### Problem description
Give the whole listing below once more, exactly, without pictures.

### Data supplied
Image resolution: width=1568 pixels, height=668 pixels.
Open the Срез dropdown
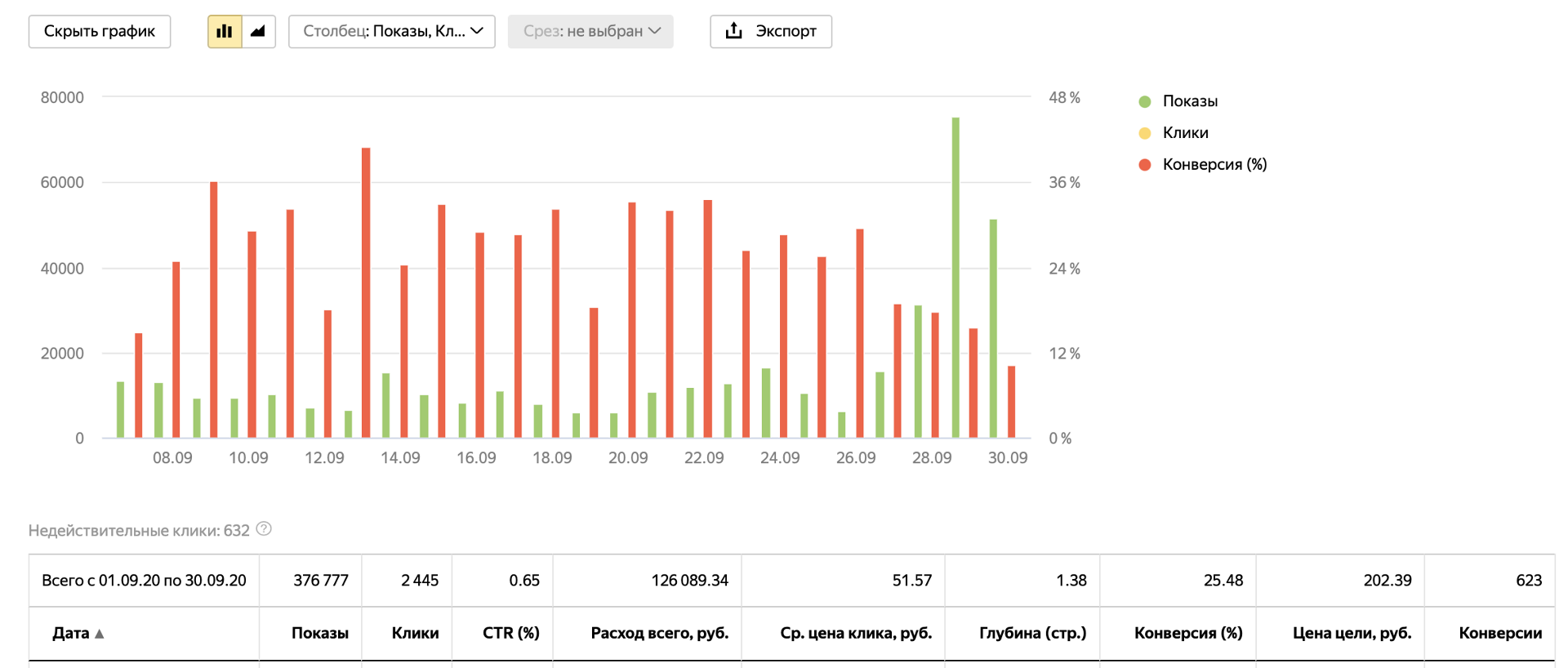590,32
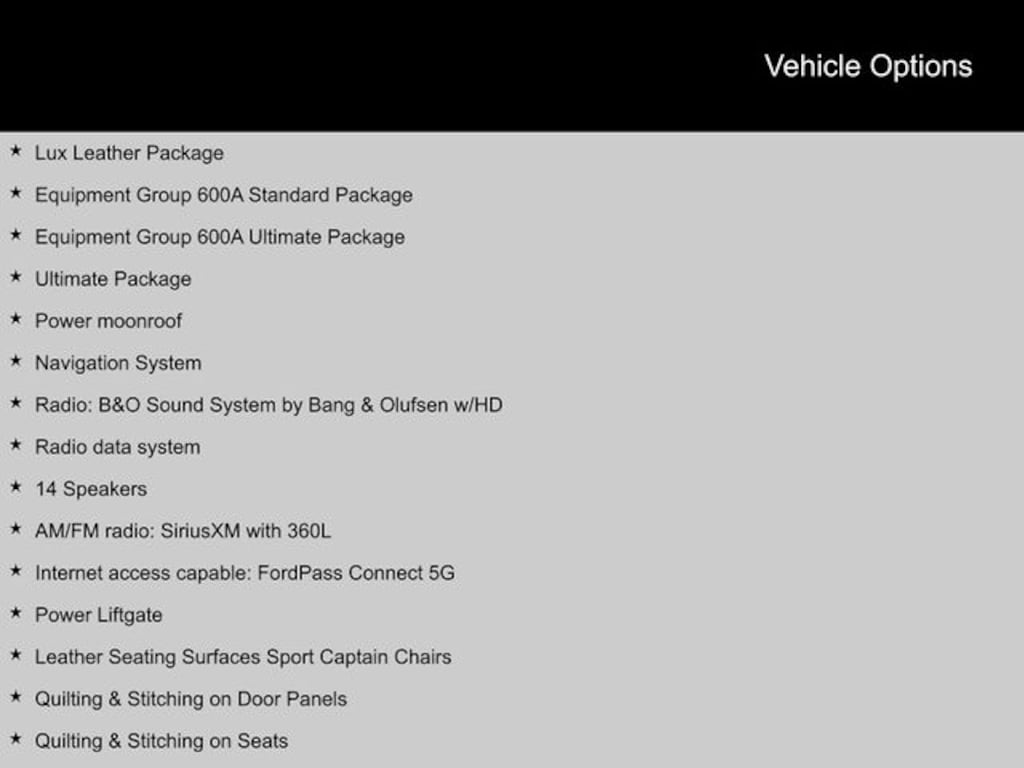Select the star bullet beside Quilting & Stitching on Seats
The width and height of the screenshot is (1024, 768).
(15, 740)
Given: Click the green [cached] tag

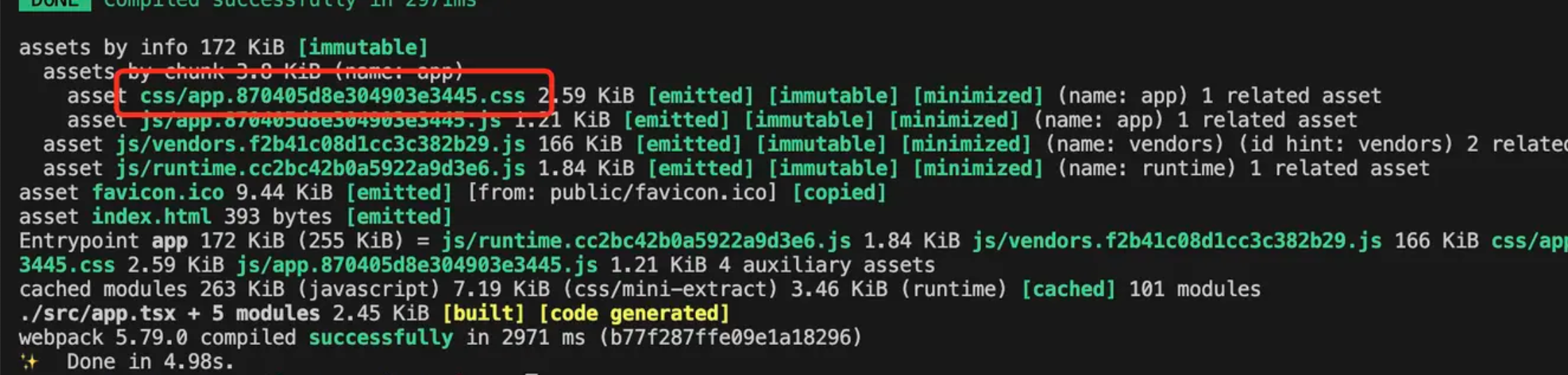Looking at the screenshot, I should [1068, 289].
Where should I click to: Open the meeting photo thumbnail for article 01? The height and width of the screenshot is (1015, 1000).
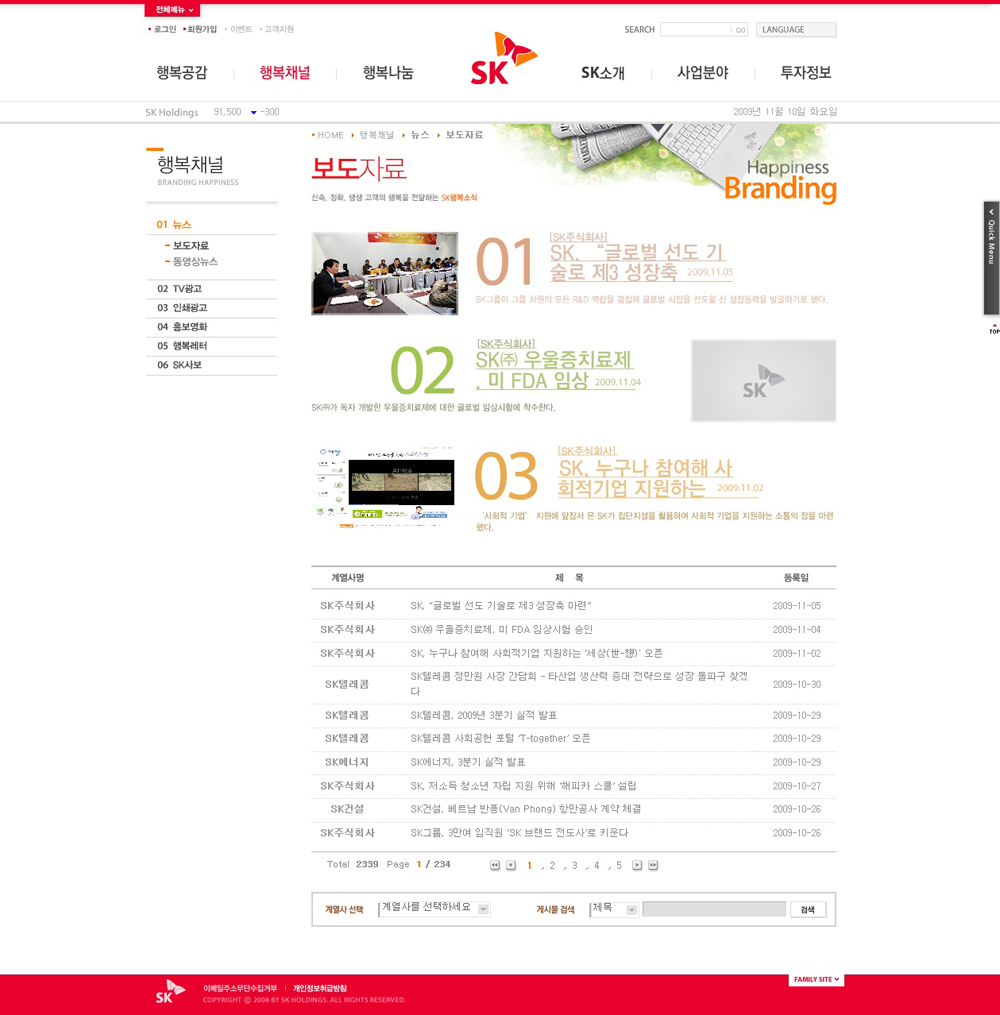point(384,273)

### Exercise answer
Image resolution: width=1568 pixels, height=668 pixels.
Open the Срез dropdown
590,32
Select the star bullet beside Quilting & Stitching on Seats
The width and height of the screenshot is (1024, 768).
(15, 740)
Given: Click the green [cached] tag

Looking at the screenshot, I should [1068, 289].
Where should I click to: Open the meeting photo thumbnail for article 01? The height and width of the screenshot is (1015, 1000).
point(384,273)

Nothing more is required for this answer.